A few more thoughts on these after reading Jeffrey Cohen's post on them over at In the Middle and following up his link to the manuscript from which the second comes.

First, in the manuscript, the firestones images appears on the page before the text on firestones.  The text on the page with the image is actually about death - its the conclusion of a longer text on different words for the dead person, the dead body, the funeral, etc.  What an interesting juxtaposition for these very lively stones.  The text about the firestones themselves, then, appears on the following page and mentions both Eve - as having been tempted - and Adam - as the first to have been harmed by the love of women.   That follows up nicely on the Adam and Eve (or Adam and Steve?) suggestion in the firestones image itself.  Finally, the firestones text appears on the page with another image of a very different stone - the adamas stone - and the beginning of the text on this type of rock.  The adamas image is interestingly different, as Jeffrey Cohen points out, as it is shown as a stone not as a human form and it is shown all alone on the top of a mountain.

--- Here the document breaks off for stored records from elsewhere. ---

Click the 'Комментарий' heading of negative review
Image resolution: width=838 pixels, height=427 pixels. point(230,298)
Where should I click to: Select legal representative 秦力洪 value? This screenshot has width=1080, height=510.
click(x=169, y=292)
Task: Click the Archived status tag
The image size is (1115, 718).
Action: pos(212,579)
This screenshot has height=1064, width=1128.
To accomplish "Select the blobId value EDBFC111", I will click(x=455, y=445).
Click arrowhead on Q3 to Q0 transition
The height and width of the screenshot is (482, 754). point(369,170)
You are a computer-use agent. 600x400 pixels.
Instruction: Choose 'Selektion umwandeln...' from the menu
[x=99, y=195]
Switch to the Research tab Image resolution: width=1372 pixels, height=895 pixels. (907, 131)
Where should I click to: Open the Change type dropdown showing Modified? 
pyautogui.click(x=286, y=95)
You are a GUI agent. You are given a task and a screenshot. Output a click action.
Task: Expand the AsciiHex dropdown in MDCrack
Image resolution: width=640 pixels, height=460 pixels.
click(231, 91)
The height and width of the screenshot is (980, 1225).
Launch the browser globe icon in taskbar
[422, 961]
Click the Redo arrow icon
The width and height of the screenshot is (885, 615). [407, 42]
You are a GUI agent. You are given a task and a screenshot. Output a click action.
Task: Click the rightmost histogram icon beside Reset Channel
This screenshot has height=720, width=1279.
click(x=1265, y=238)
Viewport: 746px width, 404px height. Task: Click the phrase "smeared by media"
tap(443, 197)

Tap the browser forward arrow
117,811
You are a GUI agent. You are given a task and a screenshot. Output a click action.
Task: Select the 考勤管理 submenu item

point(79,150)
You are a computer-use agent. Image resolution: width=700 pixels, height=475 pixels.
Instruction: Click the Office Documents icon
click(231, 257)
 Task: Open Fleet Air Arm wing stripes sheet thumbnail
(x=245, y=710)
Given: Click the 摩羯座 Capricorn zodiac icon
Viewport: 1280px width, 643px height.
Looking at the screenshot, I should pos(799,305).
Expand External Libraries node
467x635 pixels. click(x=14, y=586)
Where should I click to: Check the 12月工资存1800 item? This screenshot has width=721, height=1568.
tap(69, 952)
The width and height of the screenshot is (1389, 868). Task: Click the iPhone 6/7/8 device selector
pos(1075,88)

Maybe maybe maybe, the layout of this manuscript would allow me to mix and match, though, and see the adamas image as a solitary firestone.  That is, as a firestone kept from bursting into flame by being kept carefully apart - not just from stones of the other gender, but from all stones, and really from everything.   Maybe maybe maybe, this rock's splendid isolation pictures my final thought from above - that the only safety lies in solitude.  But then safety also comes with the loss of humanity, the solitary stone's loss of anthropomorphic form.  And finally then, maybe, the lesson here has to do with community.  That only through interaction with others do we become human, but that always bring with it the danger of it going up in flames.